Record set:
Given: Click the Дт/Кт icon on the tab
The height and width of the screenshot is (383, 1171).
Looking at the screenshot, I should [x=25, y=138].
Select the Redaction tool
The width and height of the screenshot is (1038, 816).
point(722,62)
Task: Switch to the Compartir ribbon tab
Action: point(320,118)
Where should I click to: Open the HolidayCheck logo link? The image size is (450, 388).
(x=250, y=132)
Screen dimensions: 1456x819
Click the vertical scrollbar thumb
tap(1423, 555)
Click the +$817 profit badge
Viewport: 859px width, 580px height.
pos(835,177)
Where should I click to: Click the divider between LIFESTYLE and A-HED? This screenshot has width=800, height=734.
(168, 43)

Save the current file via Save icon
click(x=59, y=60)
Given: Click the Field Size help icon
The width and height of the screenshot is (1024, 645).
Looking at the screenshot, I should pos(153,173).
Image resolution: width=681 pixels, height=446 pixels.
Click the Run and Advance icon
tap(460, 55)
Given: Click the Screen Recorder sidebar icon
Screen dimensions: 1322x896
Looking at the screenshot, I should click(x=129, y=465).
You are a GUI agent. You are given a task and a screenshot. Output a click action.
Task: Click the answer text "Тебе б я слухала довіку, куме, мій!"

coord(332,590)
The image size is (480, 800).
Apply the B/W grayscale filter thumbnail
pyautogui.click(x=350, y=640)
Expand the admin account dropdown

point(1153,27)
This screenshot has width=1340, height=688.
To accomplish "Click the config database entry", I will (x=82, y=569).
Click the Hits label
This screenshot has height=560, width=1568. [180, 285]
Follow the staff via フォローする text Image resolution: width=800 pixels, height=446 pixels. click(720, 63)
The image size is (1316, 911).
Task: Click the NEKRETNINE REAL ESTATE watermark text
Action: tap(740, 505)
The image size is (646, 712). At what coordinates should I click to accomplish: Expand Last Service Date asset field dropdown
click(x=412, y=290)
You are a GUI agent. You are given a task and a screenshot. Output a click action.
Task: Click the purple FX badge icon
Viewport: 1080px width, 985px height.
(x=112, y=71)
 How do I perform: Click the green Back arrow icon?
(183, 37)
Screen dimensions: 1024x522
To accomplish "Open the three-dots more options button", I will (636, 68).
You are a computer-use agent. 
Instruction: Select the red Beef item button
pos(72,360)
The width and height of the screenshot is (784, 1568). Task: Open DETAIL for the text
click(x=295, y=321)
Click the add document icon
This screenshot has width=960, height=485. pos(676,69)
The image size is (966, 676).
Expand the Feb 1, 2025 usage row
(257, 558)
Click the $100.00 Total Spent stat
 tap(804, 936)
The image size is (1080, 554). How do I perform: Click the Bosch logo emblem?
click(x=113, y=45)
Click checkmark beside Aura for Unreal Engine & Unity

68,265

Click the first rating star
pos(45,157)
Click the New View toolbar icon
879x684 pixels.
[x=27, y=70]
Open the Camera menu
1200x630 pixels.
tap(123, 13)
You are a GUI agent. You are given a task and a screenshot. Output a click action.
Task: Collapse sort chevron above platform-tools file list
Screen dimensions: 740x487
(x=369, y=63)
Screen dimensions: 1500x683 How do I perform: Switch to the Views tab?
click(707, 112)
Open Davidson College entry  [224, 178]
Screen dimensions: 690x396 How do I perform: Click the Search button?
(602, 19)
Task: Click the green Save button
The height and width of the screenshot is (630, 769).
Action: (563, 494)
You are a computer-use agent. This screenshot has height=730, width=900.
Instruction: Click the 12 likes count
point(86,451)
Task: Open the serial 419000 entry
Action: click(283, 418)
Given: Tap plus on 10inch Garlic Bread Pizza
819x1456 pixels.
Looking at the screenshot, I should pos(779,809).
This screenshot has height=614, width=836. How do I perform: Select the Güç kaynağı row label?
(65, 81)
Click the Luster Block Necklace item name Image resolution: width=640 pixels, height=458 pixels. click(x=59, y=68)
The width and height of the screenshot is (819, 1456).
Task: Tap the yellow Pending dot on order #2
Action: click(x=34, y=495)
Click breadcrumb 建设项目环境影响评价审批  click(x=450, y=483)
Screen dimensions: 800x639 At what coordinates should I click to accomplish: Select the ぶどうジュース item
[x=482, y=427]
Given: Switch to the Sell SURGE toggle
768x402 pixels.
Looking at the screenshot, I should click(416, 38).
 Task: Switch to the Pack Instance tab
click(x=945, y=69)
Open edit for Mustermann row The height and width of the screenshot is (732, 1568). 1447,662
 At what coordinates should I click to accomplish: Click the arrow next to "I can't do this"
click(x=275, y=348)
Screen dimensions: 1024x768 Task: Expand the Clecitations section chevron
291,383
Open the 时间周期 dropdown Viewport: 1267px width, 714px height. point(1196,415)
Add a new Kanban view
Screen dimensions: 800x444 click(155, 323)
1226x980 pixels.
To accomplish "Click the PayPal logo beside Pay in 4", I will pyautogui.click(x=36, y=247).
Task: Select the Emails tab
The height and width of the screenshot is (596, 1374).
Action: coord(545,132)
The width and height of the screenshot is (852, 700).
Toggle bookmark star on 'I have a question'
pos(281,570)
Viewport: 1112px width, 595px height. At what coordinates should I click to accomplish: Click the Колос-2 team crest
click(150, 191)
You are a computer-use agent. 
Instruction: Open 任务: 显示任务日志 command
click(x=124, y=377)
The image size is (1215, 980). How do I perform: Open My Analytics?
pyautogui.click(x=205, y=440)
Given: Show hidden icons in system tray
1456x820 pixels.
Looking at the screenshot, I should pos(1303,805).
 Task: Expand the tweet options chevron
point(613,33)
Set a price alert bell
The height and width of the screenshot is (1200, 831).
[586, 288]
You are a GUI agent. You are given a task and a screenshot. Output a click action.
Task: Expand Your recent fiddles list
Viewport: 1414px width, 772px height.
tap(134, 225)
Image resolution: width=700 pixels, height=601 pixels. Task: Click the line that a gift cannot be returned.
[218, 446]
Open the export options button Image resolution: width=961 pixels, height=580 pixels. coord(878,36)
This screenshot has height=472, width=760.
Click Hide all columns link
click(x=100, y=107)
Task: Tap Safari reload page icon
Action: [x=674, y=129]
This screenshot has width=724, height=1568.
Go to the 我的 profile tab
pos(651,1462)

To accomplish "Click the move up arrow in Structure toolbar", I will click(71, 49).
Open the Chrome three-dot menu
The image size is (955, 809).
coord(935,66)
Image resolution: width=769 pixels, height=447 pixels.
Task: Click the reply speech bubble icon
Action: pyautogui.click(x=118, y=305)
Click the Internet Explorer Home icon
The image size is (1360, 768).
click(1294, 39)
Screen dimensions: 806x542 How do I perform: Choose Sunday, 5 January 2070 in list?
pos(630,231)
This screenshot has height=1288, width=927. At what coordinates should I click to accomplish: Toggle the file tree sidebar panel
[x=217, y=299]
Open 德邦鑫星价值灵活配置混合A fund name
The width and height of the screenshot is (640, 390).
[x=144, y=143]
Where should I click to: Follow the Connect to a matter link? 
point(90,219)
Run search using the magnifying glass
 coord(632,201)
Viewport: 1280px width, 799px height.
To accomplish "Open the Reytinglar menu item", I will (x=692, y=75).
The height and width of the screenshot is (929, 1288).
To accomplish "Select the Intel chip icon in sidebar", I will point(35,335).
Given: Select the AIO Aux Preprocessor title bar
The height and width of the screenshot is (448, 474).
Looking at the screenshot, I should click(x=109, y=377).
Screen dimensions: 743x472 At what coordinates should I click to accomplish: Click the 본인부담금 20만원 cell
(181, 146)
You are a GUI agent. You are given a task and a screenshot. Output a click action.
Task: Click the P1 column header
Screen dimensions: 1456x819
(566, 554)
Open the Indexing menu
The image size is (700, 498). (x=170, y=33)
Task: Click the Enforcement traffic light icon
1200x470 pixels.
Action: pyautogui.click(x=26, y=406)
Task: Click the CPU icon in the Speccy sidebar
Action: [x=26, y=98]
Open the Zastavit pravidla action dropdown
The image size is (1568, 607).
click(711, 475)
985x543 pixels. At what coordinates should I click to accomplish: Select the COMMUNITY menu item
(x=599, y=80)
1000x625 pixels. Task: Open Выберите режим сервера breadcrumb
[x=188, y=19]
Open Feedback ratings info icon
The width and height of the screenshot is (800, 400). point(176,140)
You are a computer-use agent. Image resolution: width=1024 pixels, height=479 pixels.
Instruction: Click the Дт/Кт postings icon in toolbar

Problem details:
Count the lines in the material above where the string "three" appears, then state only that count.

Completed task:
2